Loved seeing the photos and reading about the Paph Unique 'Shirley D' ! Thanks for sharing !


----------



## My Green Pets (Jun 16, 2016)

Is Jay a forum member as well?


----------



## abax (Jun 16, 2016)

Oh forget all that other stuff...that calurum is gorgeous!
Jay ain't bad either. Eric has done his job well and I've
become a total Phrag. Phreak. The photos are well done
and interesting.


----------



## paphioboy (Jun 16, 2016)

I love that praestans and tenebrosa


----------



## SlipperKing (Jun 17, 2016)

CambriaWhat said:


> Is Jay a forum member as well?



No, he is not. He has snooped around thou.



abax said:


> Oh forget all that other stuff...that calurum is gorgeous!
> Jay ain't bad either. Eric has done his job well and I've
> become a total Phrag. Phreak. The photos are well done
> and interesting.



I'll let him know Angela


----------



## NYEric (Jun 17, 2016)

Shameless hussy! 
All nice, but the Paph Unique is something. For some reason I was thinking that Paph Iona was roth x fairrie, instead of bellatulum x fairrie.  Thanks for sharing. and I hope he is able to propagate the Unique.


----------



## Happypaphy7 (Jun 17, 2016)

I love the very first one! Wow~ 

Angela, get his number! hahaha


----------



## Lanmark (Jun 17, 2016)

All very nice!


----------



## abax (Jun 17, 2016)

The shameless hussy thinks you are a relentless enabler
Eric. Paying compliments to a guy with nice plants is not
a bad idea actually. Eric, are you still interested in trading
half my EA for ????Whatcha got? Half will be three mature growths and perhaps a couple of new leads.


----------



## NYEric (Jun 18, 2016)

abax said:


> Paying compliments to a guy with nice plants is not a bad idea actually.



Absolutely devious! Remember me when you get some of the Paph Unique. 

I'm still interested in the PK hybrid. What type of Phrag are you interested in?


----------



## abax (Jun 18, 2016)

I'm interested in anything I don't have, but I particularly
enjoy the pastel Phrags. Think pink! I have enough schlims and seds. BTW, the Mtn. Maid is still all white and
the slight pink on the edge of the pouch is fading. Three
days open and I'm thinking all white!


----------



## SlipperFan (Jun 19, 2016)

All nice plants, but that Paph.

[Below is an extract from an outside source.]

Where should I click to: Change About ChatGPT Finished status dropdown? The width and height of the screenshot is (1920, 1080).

Unique certainly is!


----------



## NYEric (Jun 20, 2016)

abax said:


> I'm interested in anything I don't have, but I particularly
> enjoy the pastel Phrags. Think pink! I have enough schlims and seds. BTW, the Mtn. Maid is still all white and
> the slight pink on the edge of the pouch is fading. Three
> days open and I'm thinking all white!


Sounds more like a Phrag Ice Princess or St. Rich than a Mountain Maid. I have a bunch of hybrids that should be light or pastel so I will make a list for you.


----------



## SlipperFan (Jun 20, 2016)

NYEric said:


> Sounds more like a Phrag Ice Princess or St. Rich than a Mountain Maid. I have a bunch of hybrids that should be light or pastel so I will make a list for you.

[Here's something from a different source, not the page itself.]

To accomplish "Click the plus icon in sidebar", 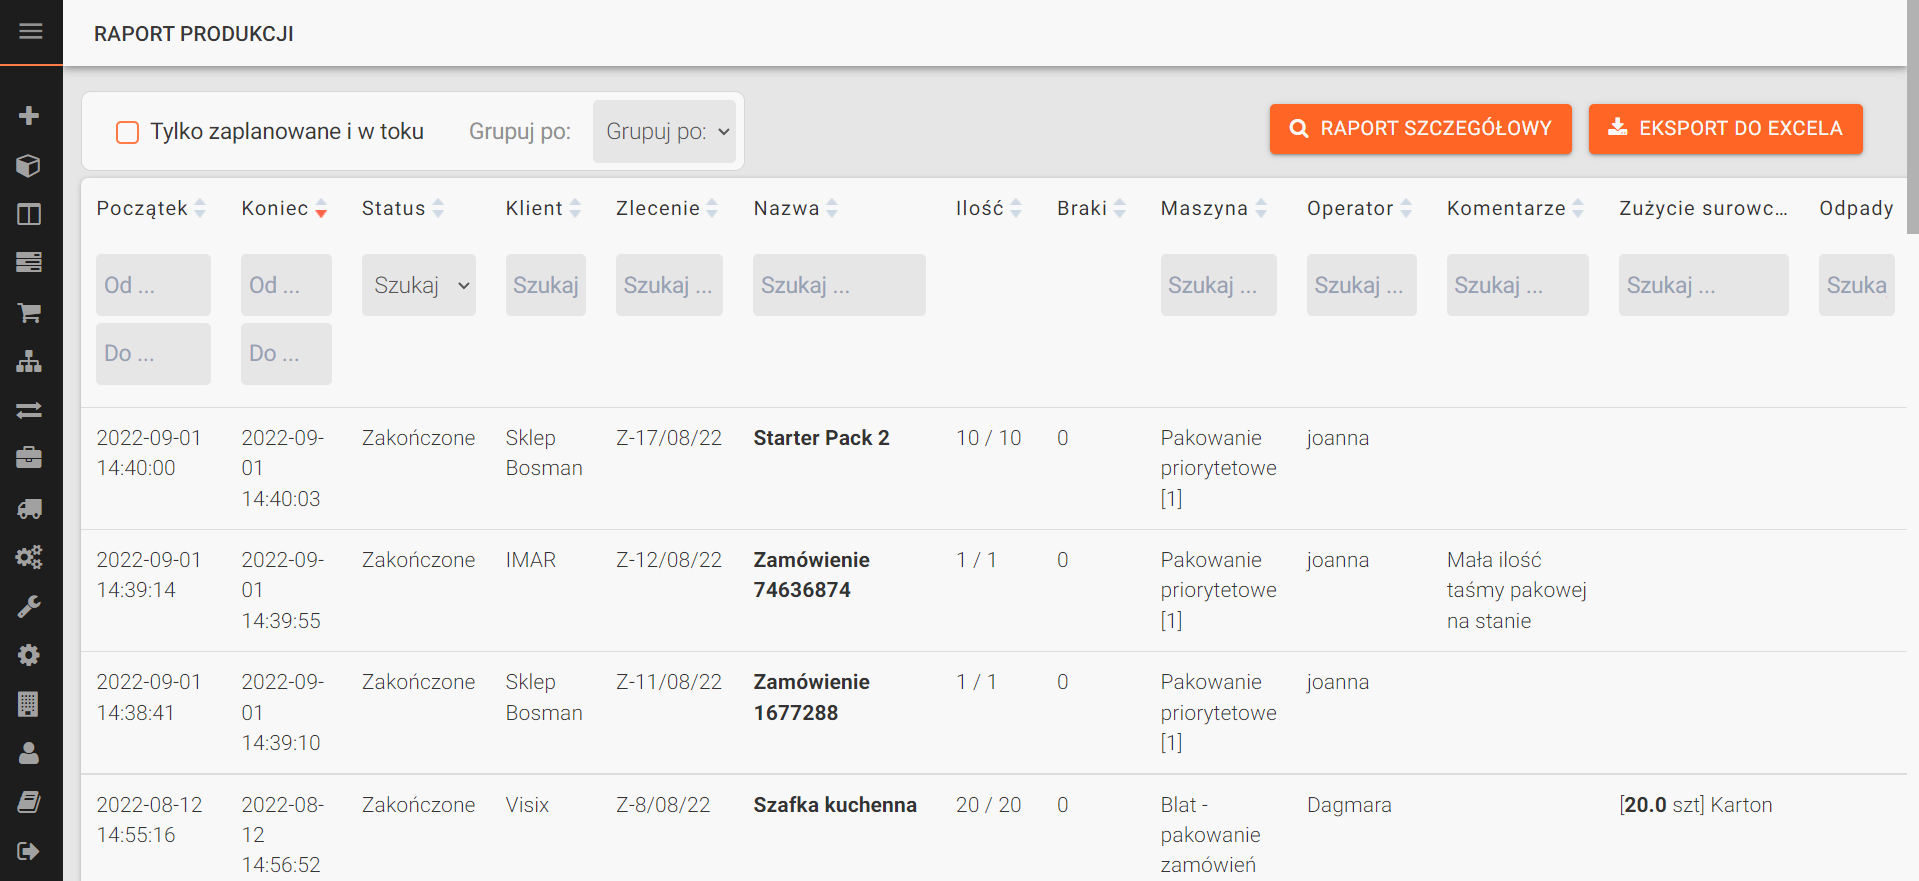I will [29, 116].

I agree. If it is white, it is likely not a Mountain Maid.


----------



## abax (Jun 20, 2016)

Yep, it's Mountain Maid. It's a division of a plant that
Marilyn has had for many years. Her MMs are yellow.
It's first bloom for this division, so the forthcoming blooms
may be yellow. Also the form is right for MM. I'm enjoying the white while it lasts anyway.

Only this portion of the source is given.